We are looking at getting into miniature cows when we get our property a couple years down the road and I am having a hard time finding my answers on google! Soooo, first I need to decide what breed. We would be using these cattle as meat producers and 4h projects. i dont want super small cows (under 500) but i'm thinking nothing over 1200. any help is appreciated


----------



## Mea (Sep 21, 2010)

jimboshippos said:
			
		

> We are looking at getting into miniature cows when we get our property a couple years down the road and I am having a hard time finding my answers on google! Soooo, first I need to decide what breed.

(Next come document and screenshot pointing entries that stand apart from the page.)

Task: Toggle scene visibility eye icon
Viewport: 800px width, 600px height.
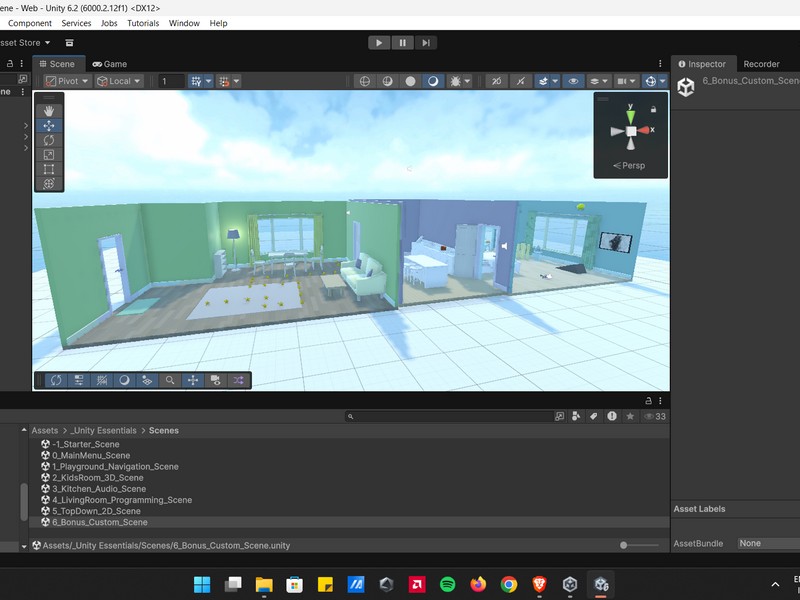Action: pos(573,81)
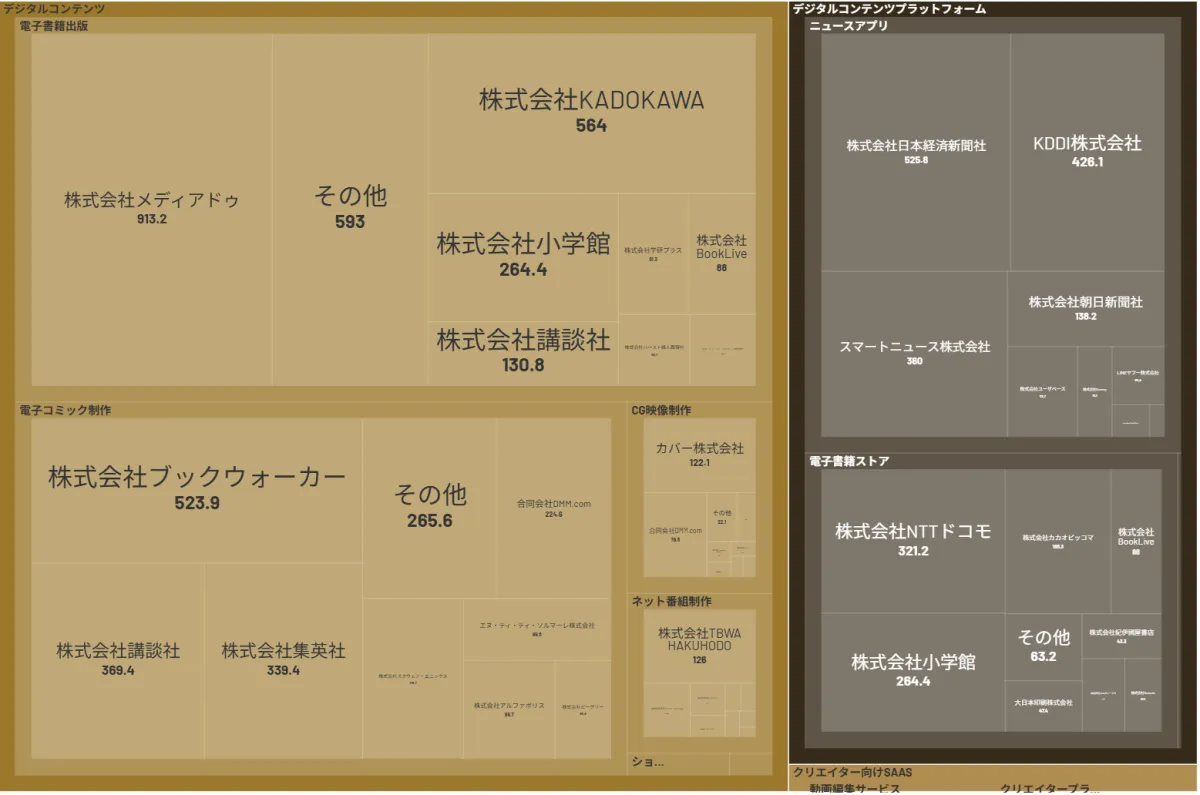Viewport: 1200px width, 795px height.
Task: Click the 株式会社ブックウォーカー tile
Action: pyautogui.click(x=197, y=488)
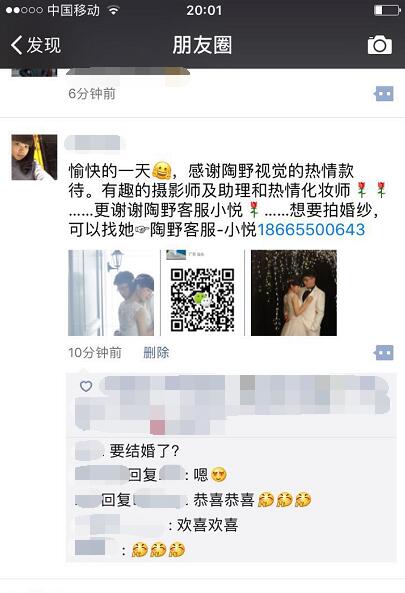Tap the camera icon to post a moment
This screenshot has width=405, height=593.
[x=380, y=45]
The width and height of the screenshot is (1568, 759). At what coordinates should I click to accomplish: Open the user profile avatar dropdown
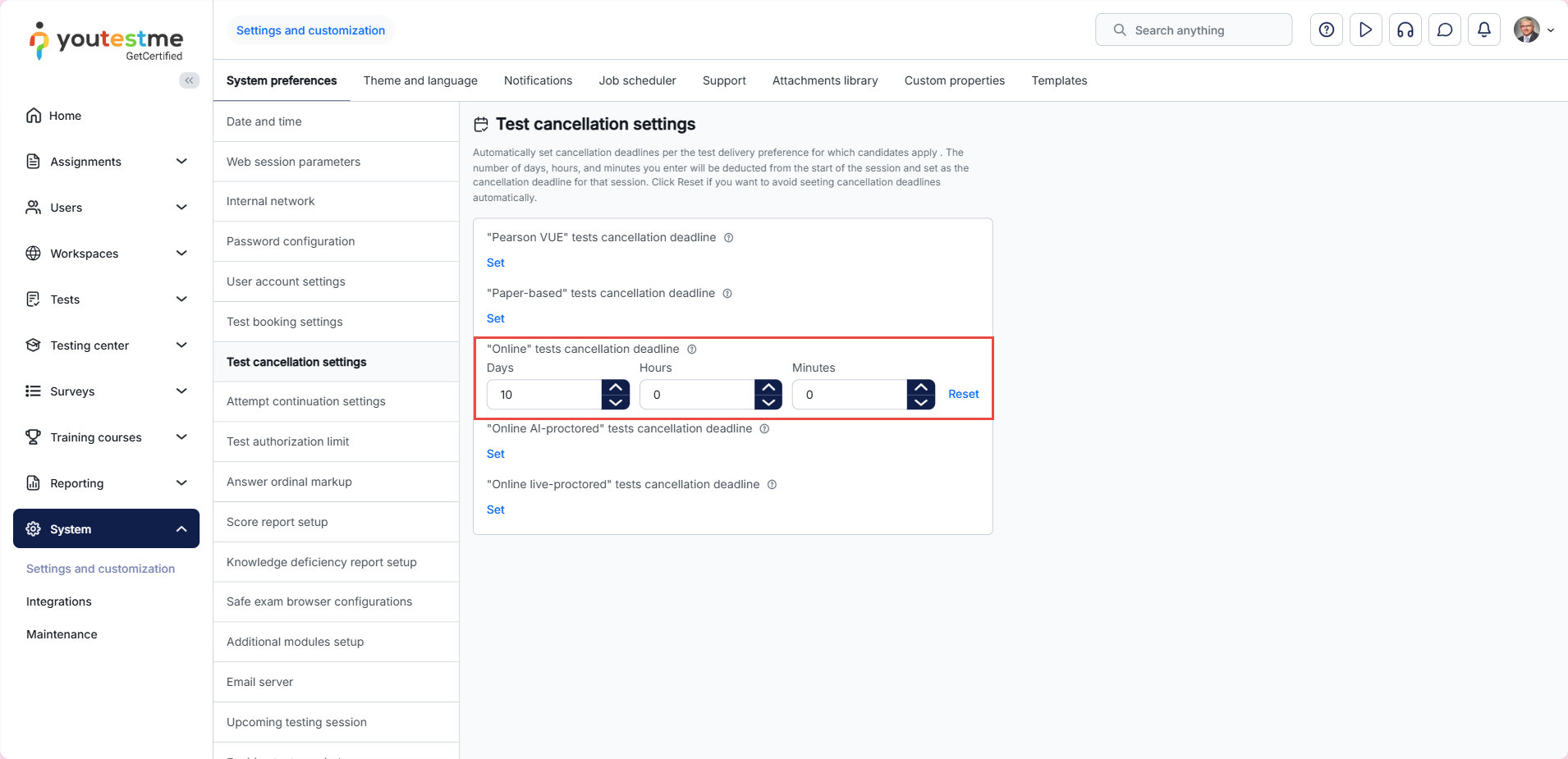click(x=1533, y=30)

We would be using these cattle as meat producers and 4h projects. i dont want super small cows (under 500) but i'm thinking nothing over 1200. any help is appreciated





  Somewhere i remember reading about "Low line cattle".  These are breeds that are smaller than the full sized Hereford type.  They are supposed to have a better percentage carcus weight as well.

  There is also the Scottish Highlander breed that is on the smaller size.

  Don't know if this is any help,  but it could be a starting place for Googling.


----------



## Mea (Sep 21, 2010)

Yes !! 

     I Googled  Low Line Cattle.   There are a lot of sites and most mention miniature cattle .  Happy hunting !


----------



## jimboshippos (Sep 21, 2010)

i saw the low lines, but is that a specific breed or are there multiple sub-breeds of low lines?


----------



## Mea (Sep 22, 2010)

jimboshippos said:
			
		

> i saw the low lines, but is that a specific breed or are there multiple sub-breeds of low lines?


http://www.google.com/#sclient=psy&...=&aql=&oq=&gs_rfai=&pbx=1&fp=207a1c3c62b92b94


multiple.


----------



## goodhors (Sep 22, 2010)

Dexters are a nice small breed.  I just put my heifer in the For Sale list!  

If you plan 4-H, you will want to read the local rules, ask the 4-H agent DETAILS.

We got into 4-H cattle last year and there were a TON of rules, both written and unwritten.  We ended up in Prospect Beef.  This animal must weigh over 200 pounds but not more than 500 pounds or you can't sell in the Auction.  Beef animals must weigh over 900 pounds while Dairy beef must weigh over 1000 pounds.  

They had no place except the Prospect Beef for the more mature Dexter type steers!  Big hole between 500 and 900 pounds!!  We ended up purchasing a Dutch Belted dairy calf for daughter's Xmas present, and squeaked in at exactly 500 pounds!  We were biting our nails and had only grass fed him the last week before!!

The whole thing was a big learning experience, daughter sold at the auction and got real good money for the calf.  However BETTER to know what you need to fit the rules BEFOREHAND, than later try to twist around to meet that criteria.  I would never buy a calf that early again, better to wait, start with smaller to meet the August Fair deadline, not worry about being oversized.  Judge did not care for our calf, said he should have been carrying another 100 pounds because he was so big boned.  Not skinny, good meat coverage, but not fed only on grain as other calves were.

Our Fairboard said they would consider adding a class for small breeds, but they needed more than one as competition.  So you could ask Fair Board for changes SOON, if they have nothing.  Small breeds do not do well in Any Other Breed (AOB) classes, since Judges want QUANTITY on their animals for meat production.  Old-style, long-time thinking, but all the small breed folk say you just can't win in AOB classes, so they no longer compete there.


----------